Fabrication of Printed Circuit Boards ("PCBs") is not very economical as the cost of fabrication raises (among others) with size and the amount of layers and addition to that it also often requires to sign an NDA (such as with NXP) and/or restriction on release of important documents (documentation, reference schematics and gerbers) and often the sources product iself (e.g. OLIMEX RK3328-SOM-1G)

Which is a limiting factor for Open-Source Hardware (OSHW) development that I want to address.

Idea

The inspiration comes from OLIMEX's SODIMM-204 project which is a solution of two PCBs:

Module Board

Board with 4~12+ layers of restricted size that includes the chip, RAM and optionally chip-specific components such as the OLIMEX A20-SOM204:

image

Notice that it's a PCB with restricted size that only has the chip, RAM, eMMC, SDCard and then has an edge connector to fit in SODIM-204 connector.
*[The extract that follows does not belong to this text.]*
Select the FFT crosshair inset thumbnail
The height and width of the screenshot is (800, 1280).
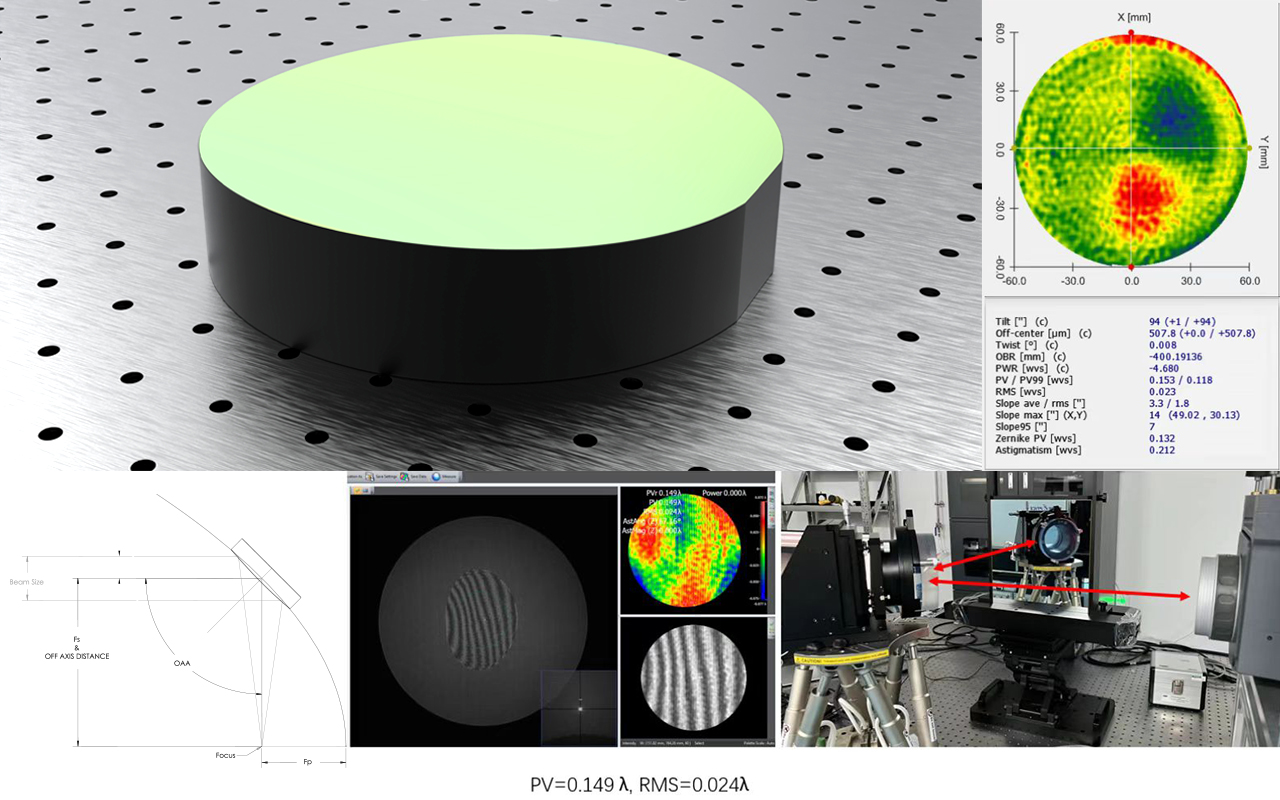tap(578, 704)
For clarity it's this connector, often used for RAM sticks in notebooks:

image

Platform Board (Evaluation Board)

Board with SODIMM-204 connector that the Module Board slots in such as the OLIMEX A20-SOM204-EVB which then adds various devices (Ethernet, PCIe, GPIO, Battery, HDMI, etc..)

image

which declares the standard for the DDR3 SODIMM 204 pin connector as:

image

that can then be used to design anything from drones, tablets, cluster servers, etc.. on a platform board PCB that is 1~4 layers and costs around 25 EUR to fabricate.

This effectically allows us to make variety of OSHW projects very economically that use hardware comparable to those in raspberry pi and beyond which integrates on difficulty of changing the RAM in a common notebook.
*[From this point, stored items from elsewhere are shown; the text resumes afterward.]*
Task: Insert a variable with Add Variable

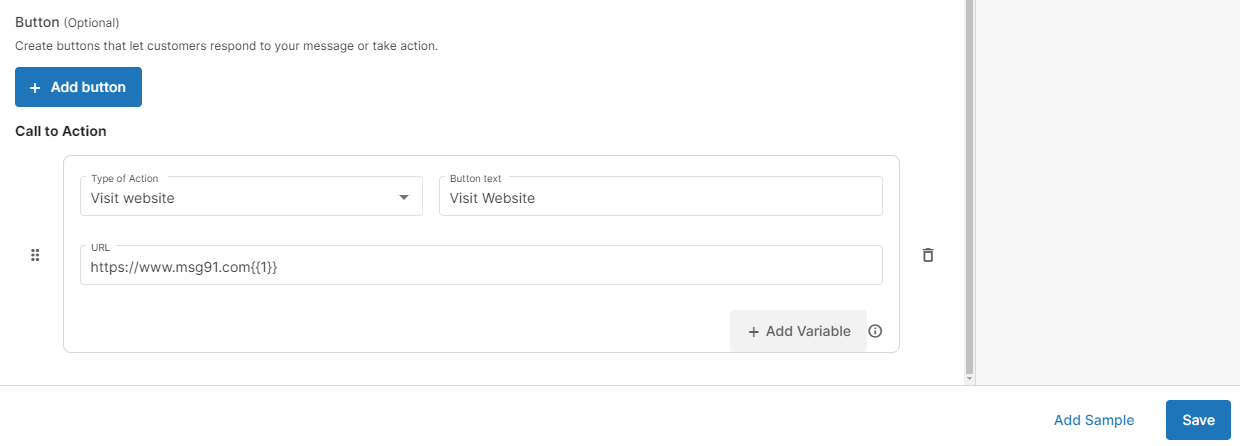Action: 798,331
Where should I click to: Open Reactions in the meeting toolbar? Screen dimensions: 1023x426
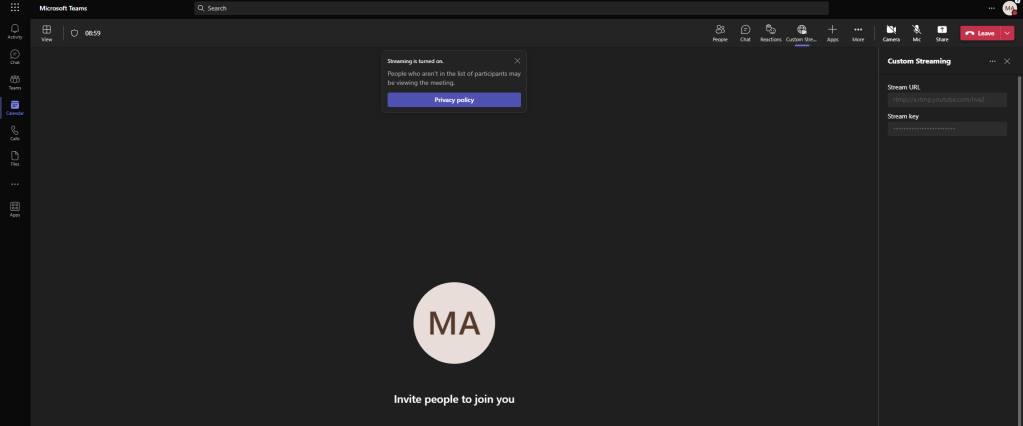770,32
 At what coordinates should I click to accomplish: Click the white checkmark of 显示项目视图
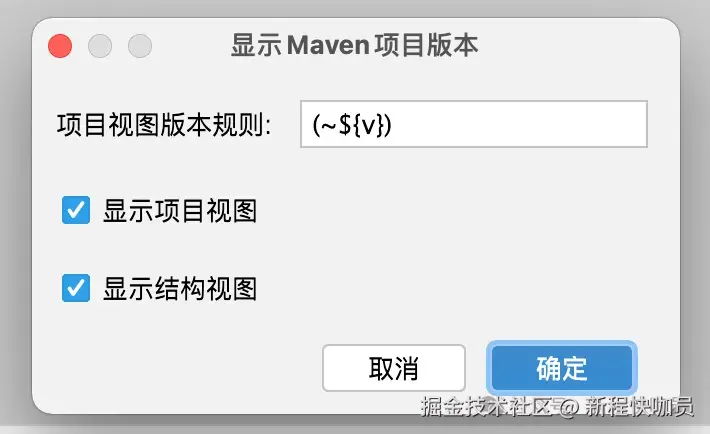click(x=76, y=210)
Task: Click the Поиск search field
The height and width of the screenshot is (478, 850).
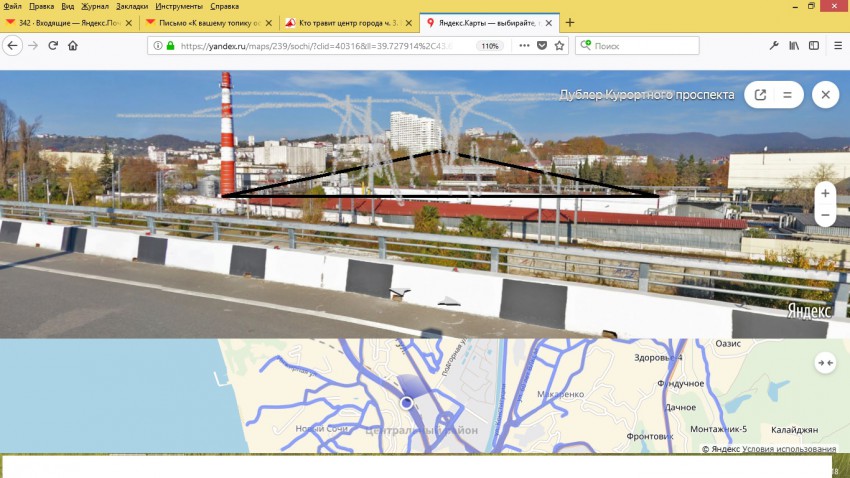Action: (640, 46)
Use of proprietary module boards

Additionally many chips are near impossible to get as OSHW-compatible due to consumer-hostile business plan and strategy until the chip reaches it's peak economical cycle and becomes obsolete.

To allow us to use better hardware this would allow the module boards to be produced in batches of 1000+ to keep the cost down while not affecting the hackability and flexibility of the OSHW project as the user can always use OSHW Module Board and only have the option to use proprietary module board until it's manufacturer decides to release the required documents (documentation for the chips, reference schematics/design, etc..)

Issue

204 pins is not enough which eventually lead to OLIMEX using non-standardized headers per chip that break portability such as the OLIMEX A20-SOM-EVB Using 240 pins.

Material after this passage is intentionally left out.